All of lore.kernel.org
 help / color / mirror / Atom feed

* [PATCH] drm/amdgpu: add drm_dev_unplug() in GPU initialization failure to prevent crash
@ 2021-12-15  8:46 Leslie Shi
  2021-12-15 10:59 ` Christian König
  0 siblings, 1 reply; 4+ messages in thread
From: Leslie Shi @ 2021-12-15  8:46 UTC (permalink / raw)
  To: andrey.grodzovsky, christian.koenig, xinhui.pan,
	alexander.deucher, amd-gfx
  Cc: yuliang.shi, guchun.chen

[Why]
In amdgpu_driver_load_kms, when amdgpu_device_init returns error during driver modprobe, it
will start the error handle path immediately and call into amdgpu_device_unmap_mmio as well
to release mapped VRAM. However, in the following release callback, driver stills visits the
unmapped memory like vcn.inst[i].fw_shared_cpu_addr in vcn_v3_0_sw_fini. So a kernel crash occurs.

[How]
Add drm_dev_unplug() before executing amdgpu_driver_unload_kms to prevent such crash.
GPU initialization failure is somehow allowed, but a kernel crash in this case should never happen.

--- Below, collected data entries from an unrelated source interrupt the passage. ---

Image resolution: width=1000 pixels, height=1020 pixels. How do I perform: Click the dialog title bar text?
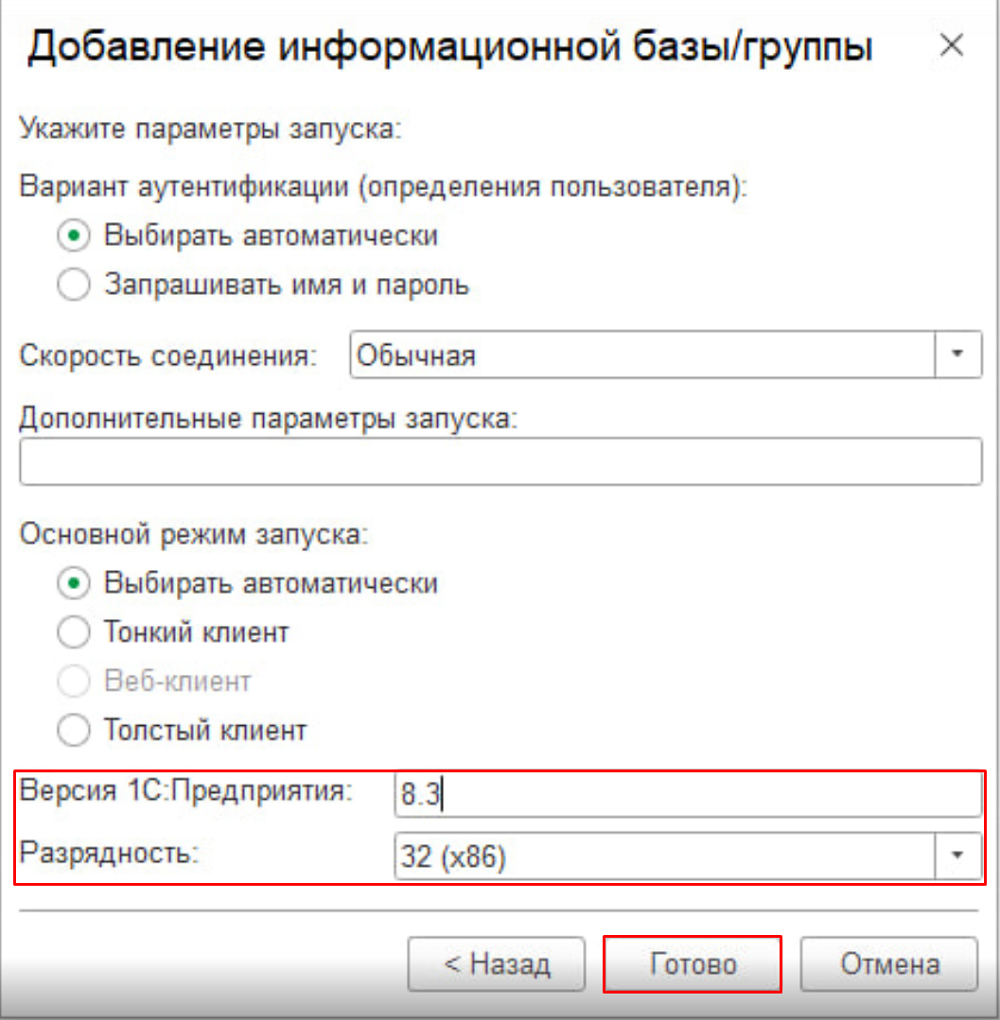[450, 47]
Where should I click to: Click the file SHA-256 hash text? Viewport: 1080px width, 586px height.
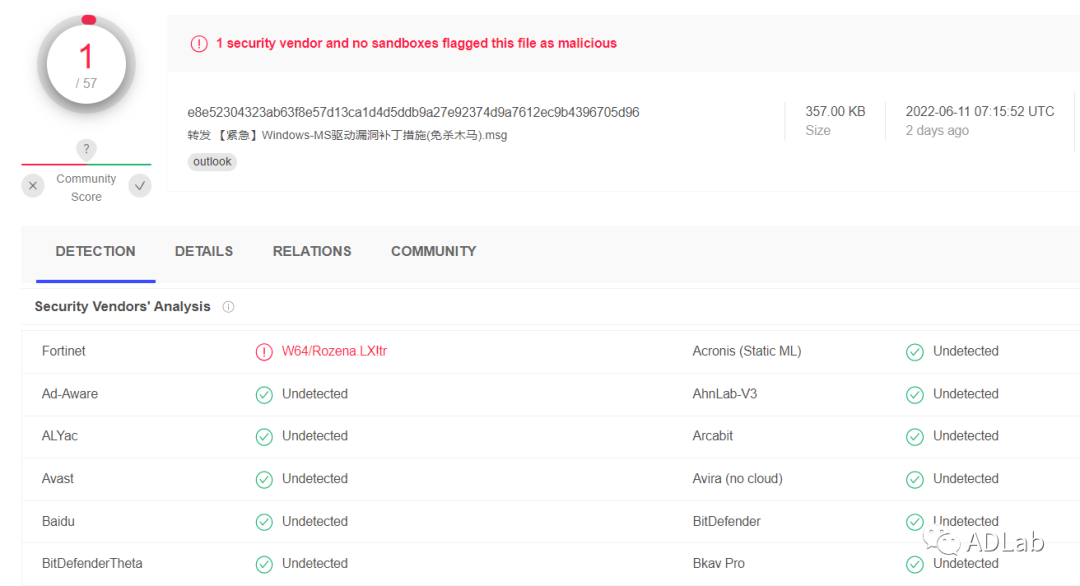tap(413, 112)
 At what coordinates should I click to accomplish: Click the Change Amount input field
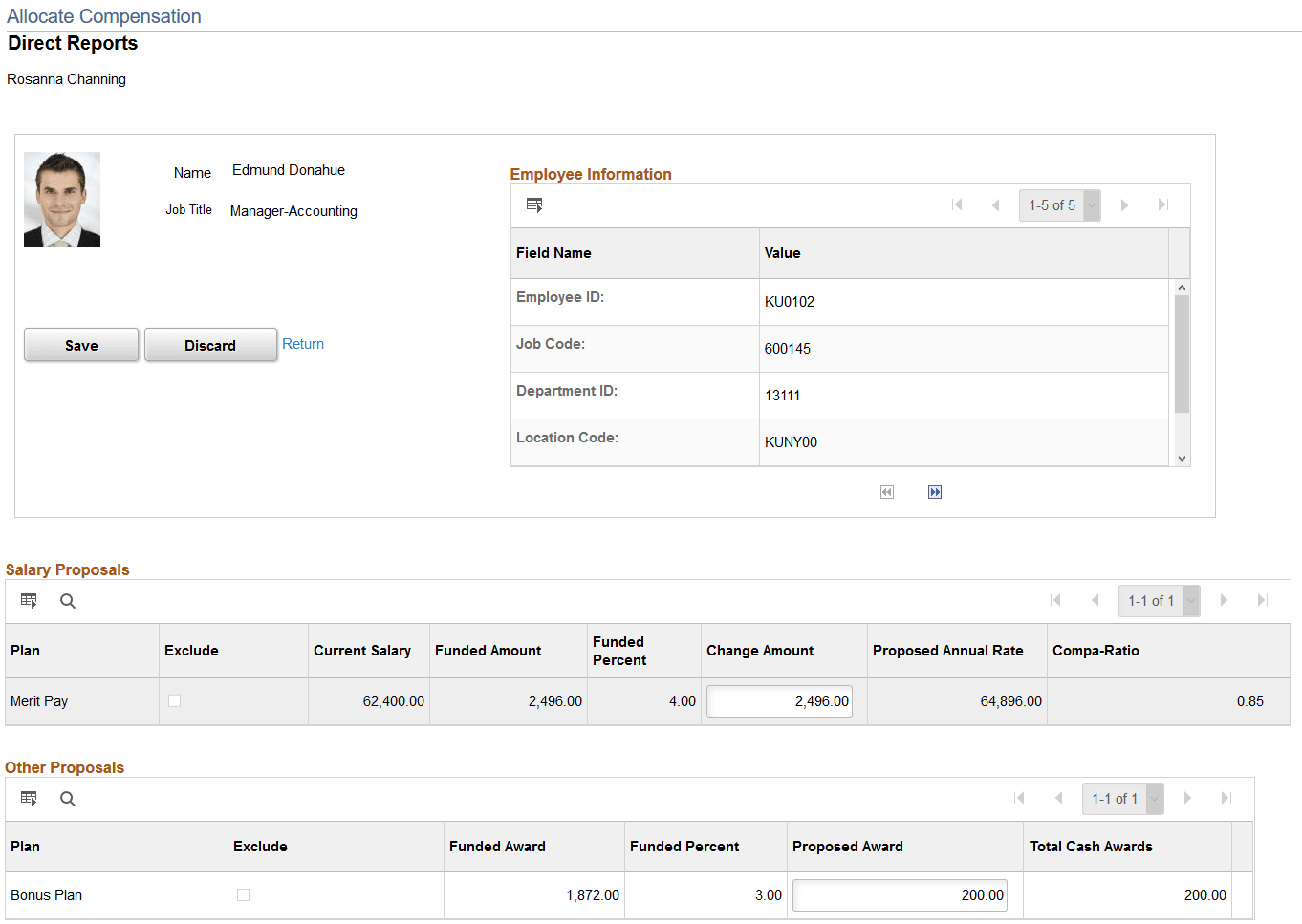[x=778, y=700]
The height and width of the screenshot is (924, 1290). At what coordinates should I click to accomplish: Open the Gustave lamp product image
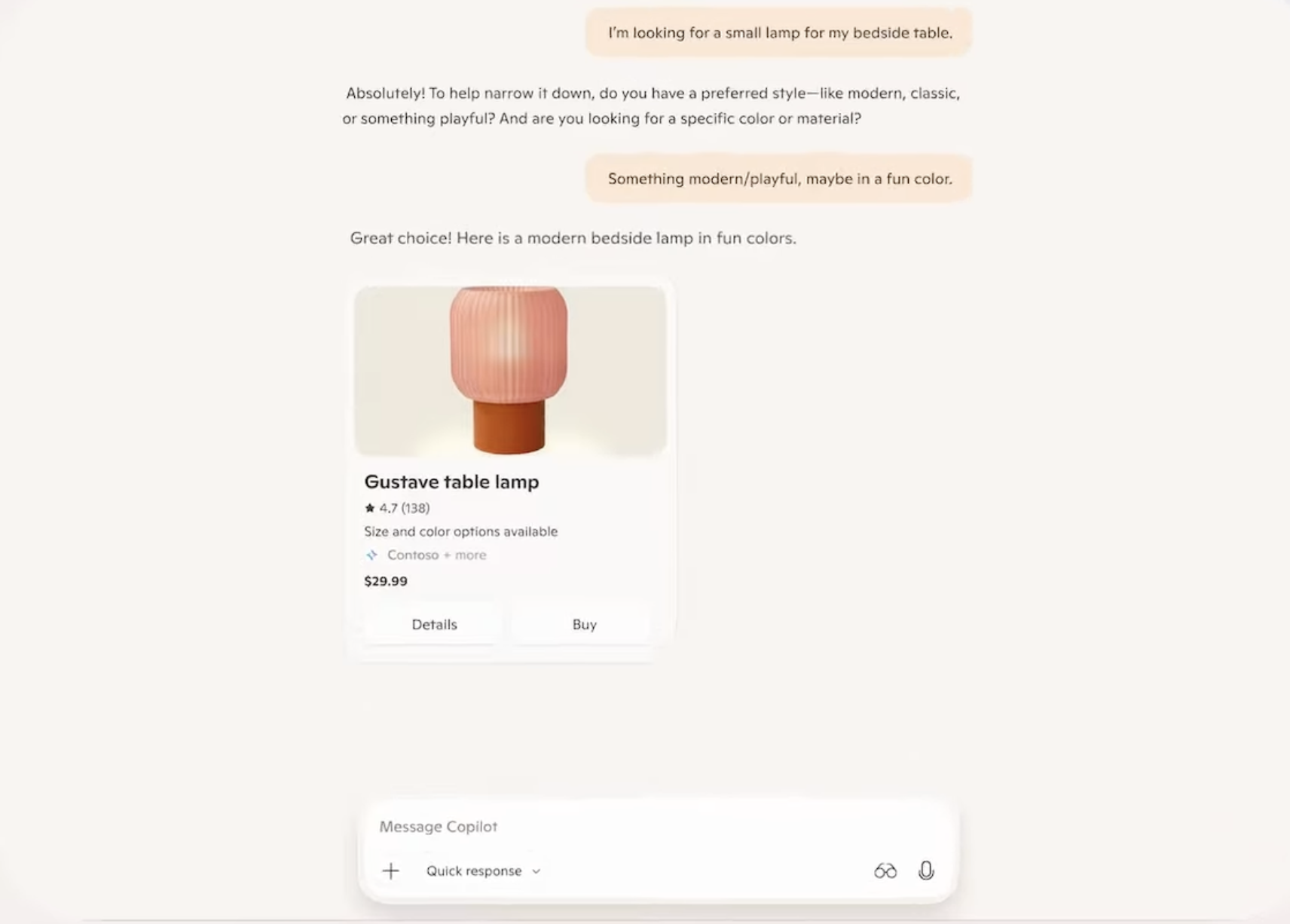(510, 370)
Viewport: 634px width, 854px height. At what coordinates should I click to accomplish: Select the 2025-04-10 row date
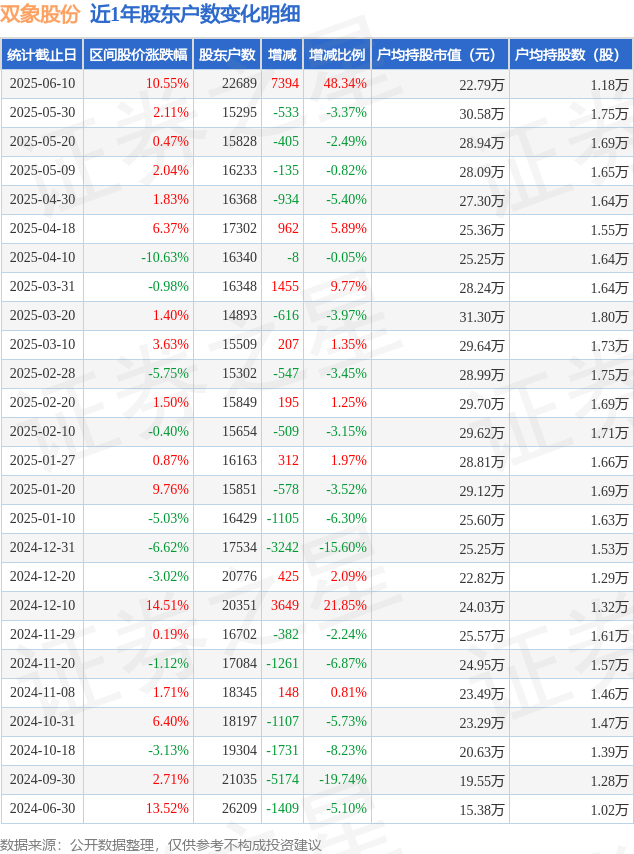(42, 257)
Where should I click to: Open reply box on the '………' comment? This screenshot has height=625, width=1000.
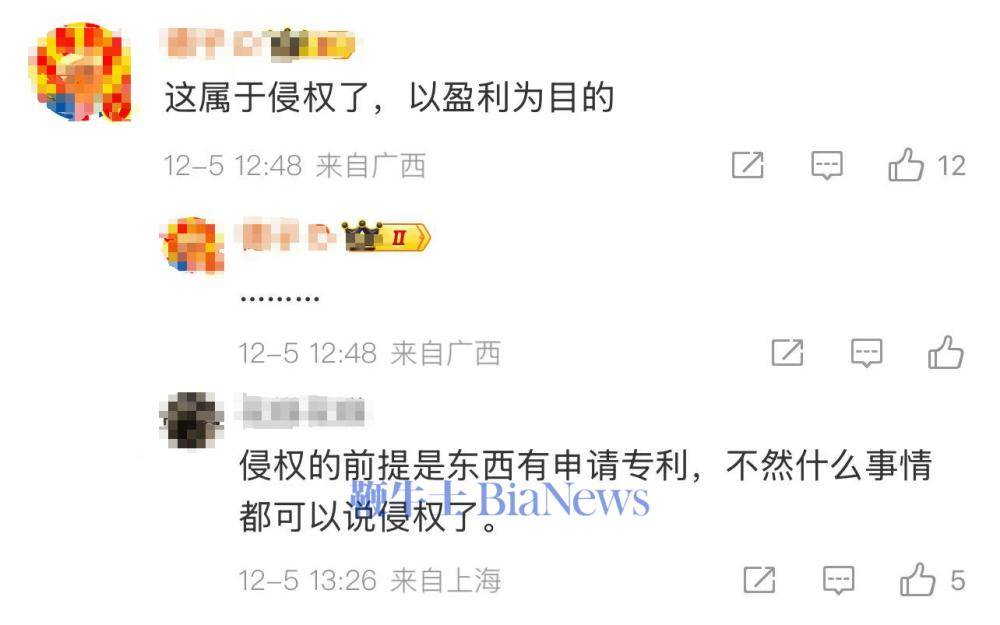[x=866, y=353]
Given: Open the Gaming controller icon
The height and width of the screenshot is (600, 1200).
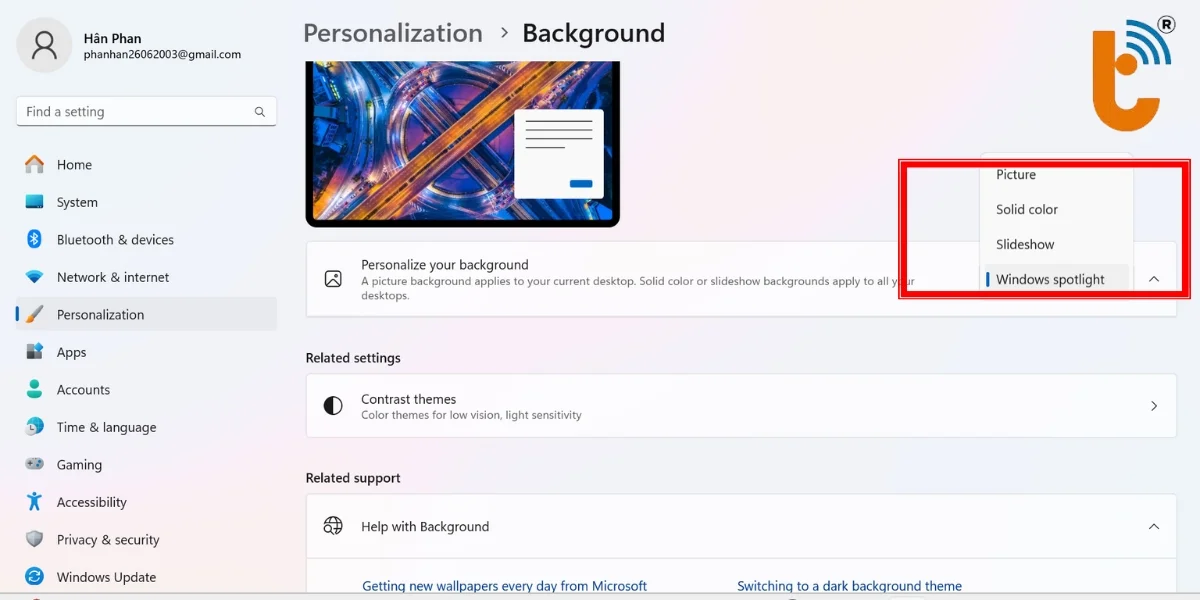Looking at the screenshot, I should 35,464.
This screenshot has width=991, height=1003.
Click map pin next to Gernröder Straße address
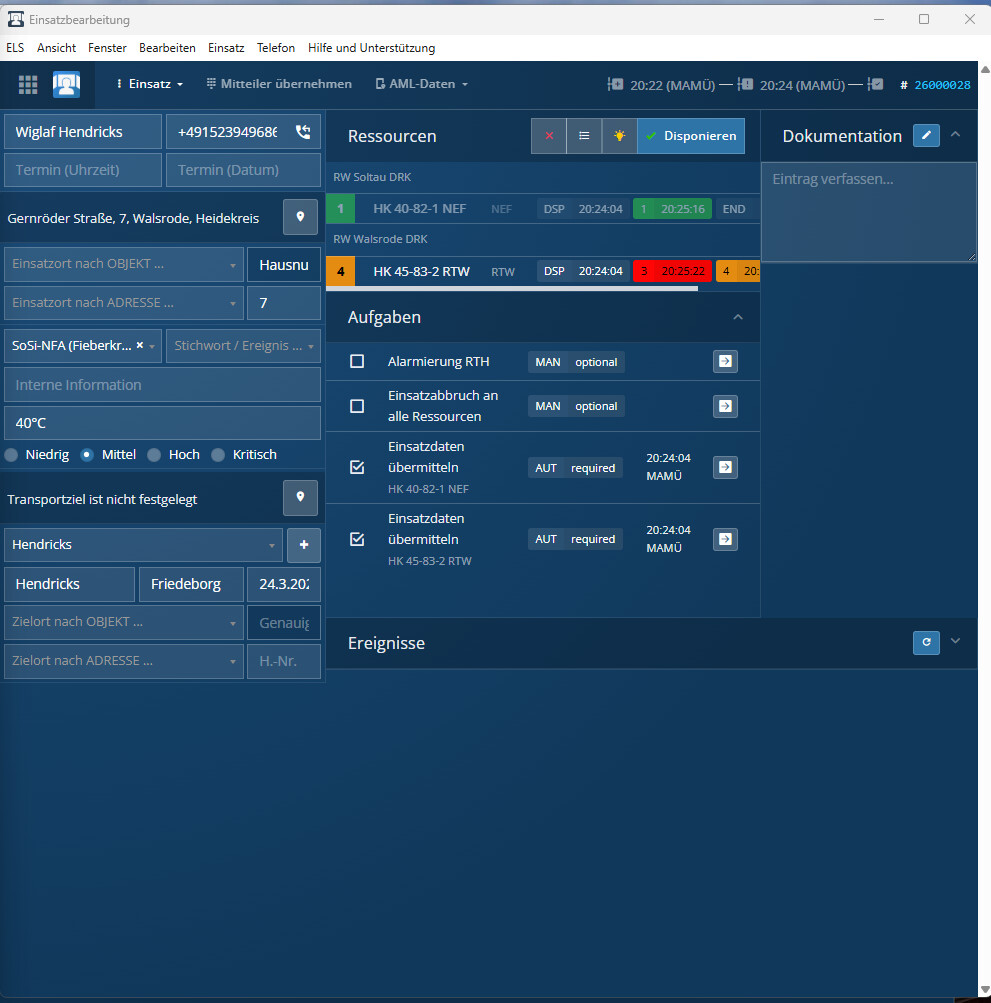300,217
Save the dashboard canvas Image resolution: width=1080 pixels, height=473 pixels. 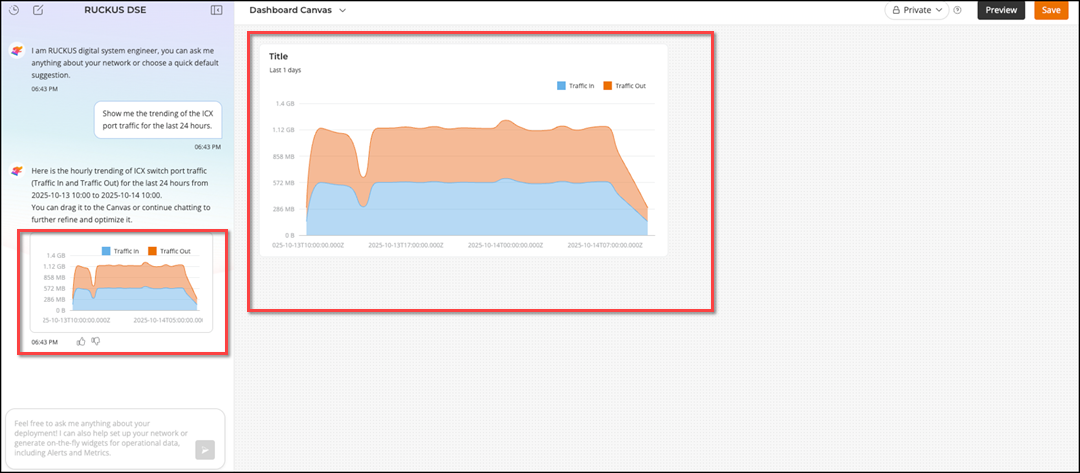1051,10
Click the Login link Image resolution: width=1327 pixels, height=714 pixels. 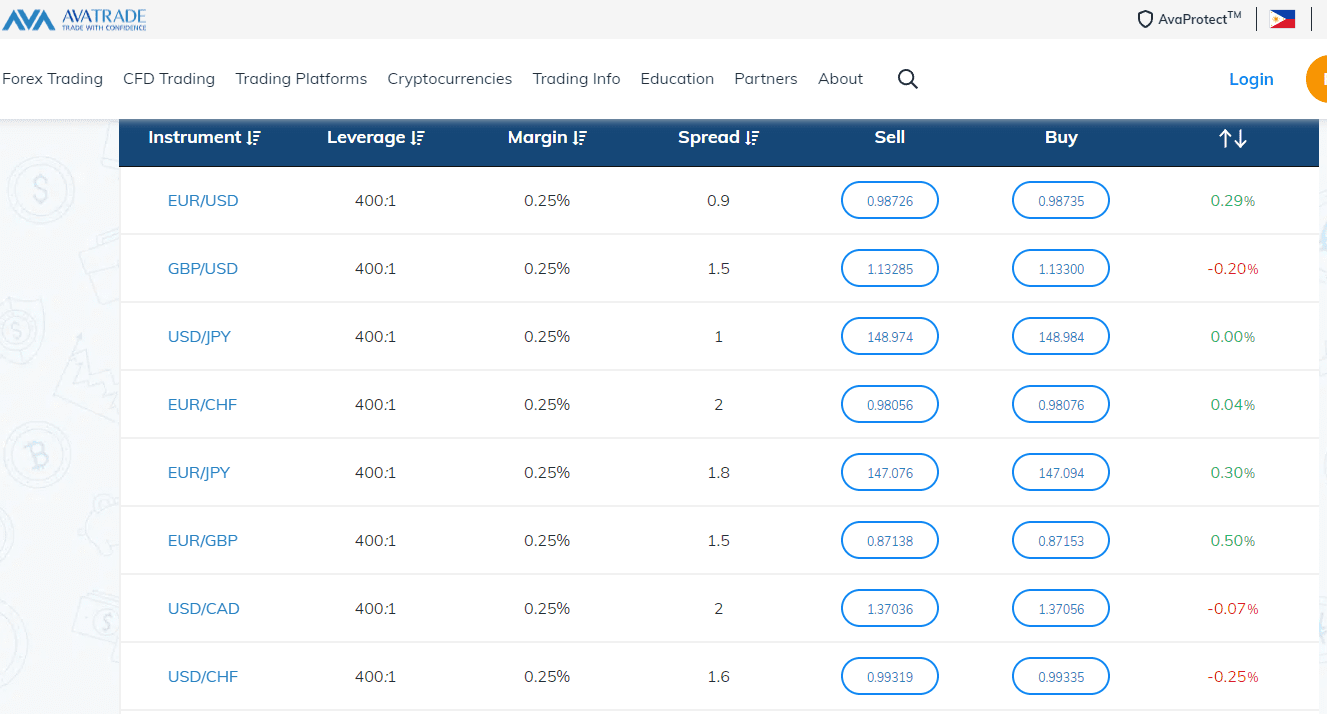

Signed-off-by: Leslie Shi <Yuliang.Shi@amd.com>
---
 drivers/gpu/drm/amd/amdgpu/amdgpu_kms.c | 2 ++
 1 file changed, 2 insertions(+)

diff --git a/drivers/gpu/drm/amd/amdgpu/amdgpu_kms.c b/drivers/gpu/drm/amd/amdgpu/amdgpu_kms.c
index 651c7abfde03..7bf6aecdbb92 100644
--- a/drivers/gpu/drm/amd/amdgpu/amdgpu_kms.c
+++ b/drivers/gpu/drm/amd/amdgpu/amdgpu_kms.c
@@ -268,6 +268,8 @@ int amdgpu_driver_load_kms(struct amdgpu_device *adev, unsigned long flags)
 		/* balance pm_runtime_get_sync in amdgpu_driver_unload_kms */
 		if (adev->rmmio && adev->runpm)
 			pm_runtime_put_noidle(dev->dev);
+
+		drm_dev_unplug(dev);
 		amdgpu_driver_unload_kms(dev);
 	}

-- 
2.25.1

^ permalink raw reply related	[flat|nested] 4+ messages in thread

* Re: [PATCH] drm/amdgpu: add drm_dev_unplug() in GPU initialization failure to prevent crash
  2021-12-15  8:46 [PATCH] drm/amdgpu: add drm_dev_unplug() in GPU initialization failure to prevent crash Leslie Shi
@ 2021-12-15 10:59 ` Christian König
  2021-12-15 13:28   ` Chen, Guchun
  0 siblings, 1 reply; 4+ messages in thread
From: Christian König @ 2021-12-15 10:59 UTC (permalink / raw)
  To: Leslie Shi, andrey.grodzovsky, xinhui.pan, alexander.deucher, amd-gfx
  Cc: guchun.chen

Am 15.12.21 um 09:46 schrieb Leslie Shi:
> [Why]
> In amdgpu_driver_load_kms, when amdgpu_device_init returns error during driver modprobe, it
> will start the error handle path immediately and call into amdgpu_device_unmap_mmio as well
> to release mapped VRAM. However, in the following release callback, driver stills visits the
> unmapped memory like vcn.inst[i].fw_shared_cpu_addr in vcn_v3_0_sw_fini. So a kernel crash occurs.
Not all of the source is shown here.